A member of an FDA advisory panel that has twice studied the drug said he thinks it’s unlikely Trasylol will return to the market, except perhaps for use in a subset of heart bypass patients if it can be determined that for some the benefits outweigh the risks.
“I can’t think of drugs that have reached this point of being pulled and then come back,” said Dr. Michael Lincoff, director of cardiovascular clinical research at the renowned Cleveland Clinic.
The BART trial – the acronym stands for Blood conservation using Antifibrinolytics in a Randomized Trial – was designed to test the efficacy of aprotinin and two related drugs, tranexamic acid and aminocaproic acid. All three are used to reduce blood loss during bypass surgery with the aim of minimizing the need for blood transfusions.
It was the first head-to-head trial testing aprotinin against other drugs. Earlier trials had only tested it against placebos and those trials were too small to show serious but rare side-effects, Lincoff said.
The thinking in the medical community was that aprotinin – which is vastly more expensive than the other drugs – was likely going to be shown to be more effective than the alternative drugs, said Dr. Fraser Rubens, a professor of surgery and a cardiac surgeon at the University of Ottawa Hearth Institute.
But Rubens said the increased efficacy came at a cost.
“It’s a double-edged sword. This drug stops bleeding but then it causes clotting.”
The BART trial, which was led by scientists at the Ottawa Health Research Institute, was to randomize 2,973 heart surgery patients to receive one of the three drugs. But in a regularly scheduled safety monitoring board review, preliminary data on 2,163 patients showed a trend towards increased deaths in the Trasylol arm.
A statement on the institute’s website said that if the final analysis of the data confirms the increased-mortality trend, it would translate into two additional deaths per 100 patients getting Trasylol as compared to those who received one of the other antifibrinolytics.
Based on the findings the data safety monitoring board terminated enrolment into the trial. Regulatory agencies were informed and on Oct. 25 the FDA announced it was re-evaluating the drug.
The principal investigator is Dr. Paul Hebert, a cardiology researcher and editor of the Canadian Medical Association Journal. Hebert and his co-investigators declined to comment Monday.
A spokesperson for the institute said they are in the process of analyzing the data from the study and will not discuss the issue further until that work is completed.
A 2006 observational study – one which observes what happens to people who receive a treatment or follow a certain diet, for example – raised concerns that aprotinin was associated with higher rates of stroke, heart attack, kidney failure and death.
Based on that study, the FDA convened an advisory panel to investigate whether the drug should be withdrawn from the market. In September of 2006 and again a year later that panel decided there were grounds for concern and a need for better, bigger studies, but it decided not to recommend withdrawal.
Given the BART trial results, if the panel had met Monday the vote would have gone in the opposite direction, said Lincoff, who sat on the panel.

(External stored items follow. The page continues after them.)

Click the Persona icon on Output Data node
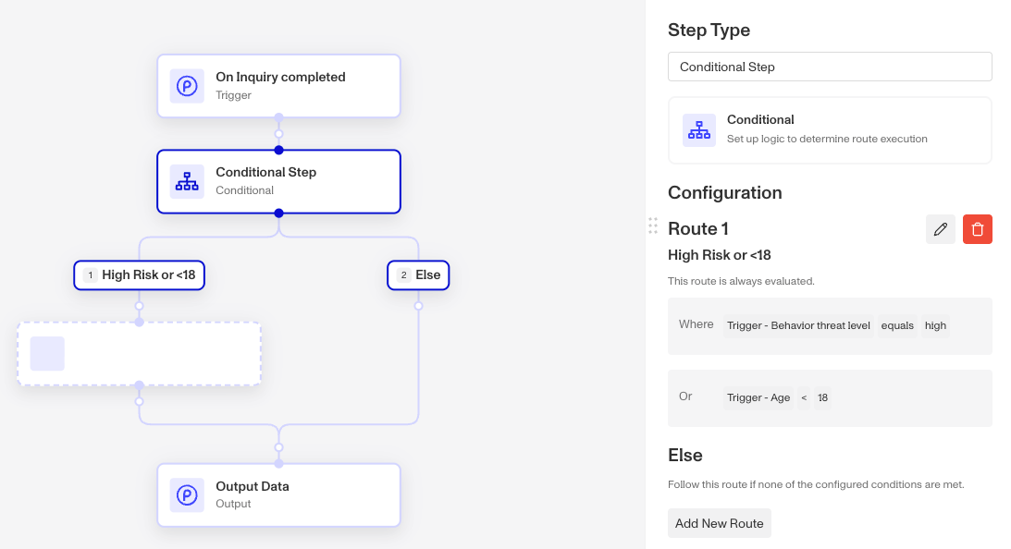 pyautogui.click(x=187, y=494)
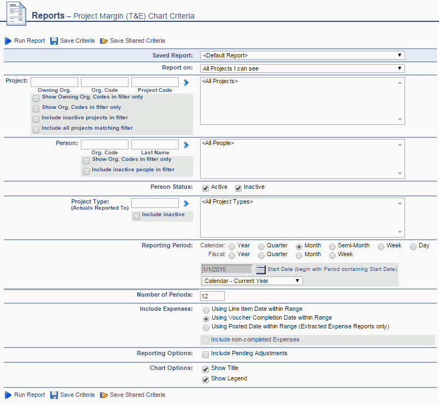Open the Calendar - Current Year dropdown
Viewport: 439px width, 405px height.
[296, 280]
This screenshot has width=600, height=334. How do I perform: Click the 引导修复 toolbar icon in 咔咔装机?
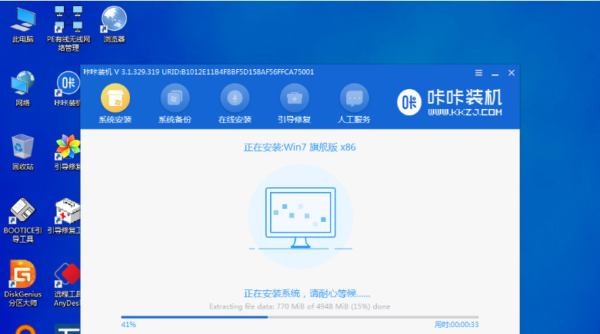[x=294, y=98]
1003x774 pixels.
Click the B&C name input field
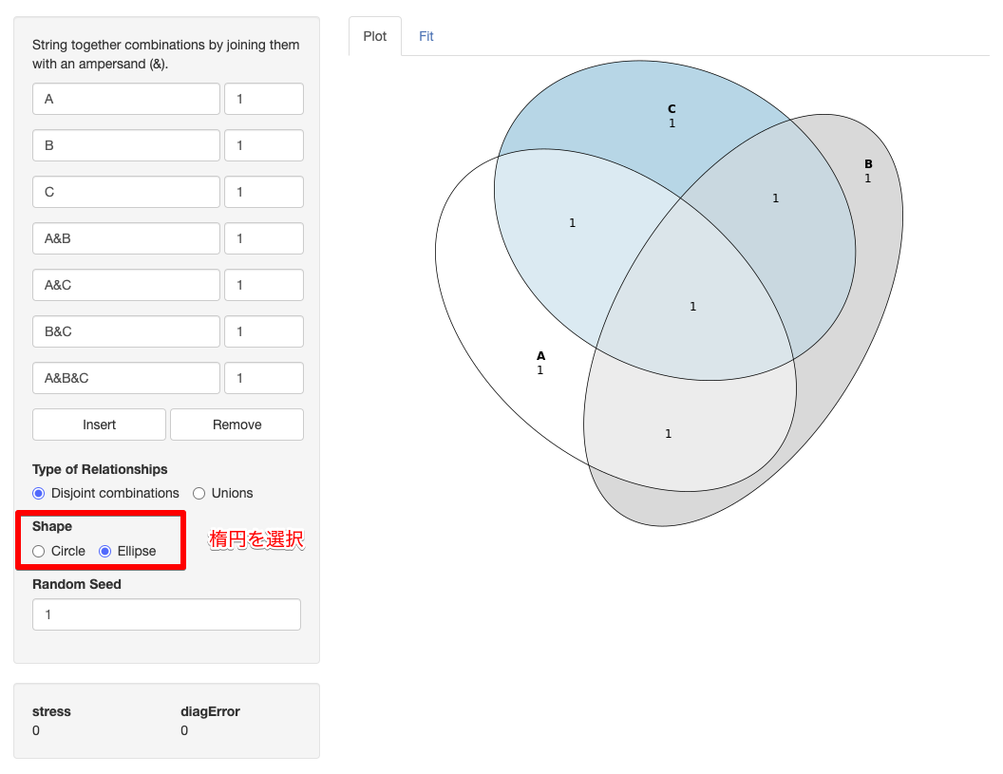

“I think it would be overwhelming. Because there was a lot of discussion about how we felt we absolutely needed more evidence and that if they (Bayer) weren’t willing to provide more evidence to do another trial in a serious fashion . . . we would consider that a reason to withdraw the drug.”
The study received funding from the Canadian Institutes of Health Research and the Ontario Ministry of Health and Long-Term Care. The pharmaceutical industry provided no funding for the trial and none of the makers of the three drugs had any role in its design, conduct or evaluation, the institute said.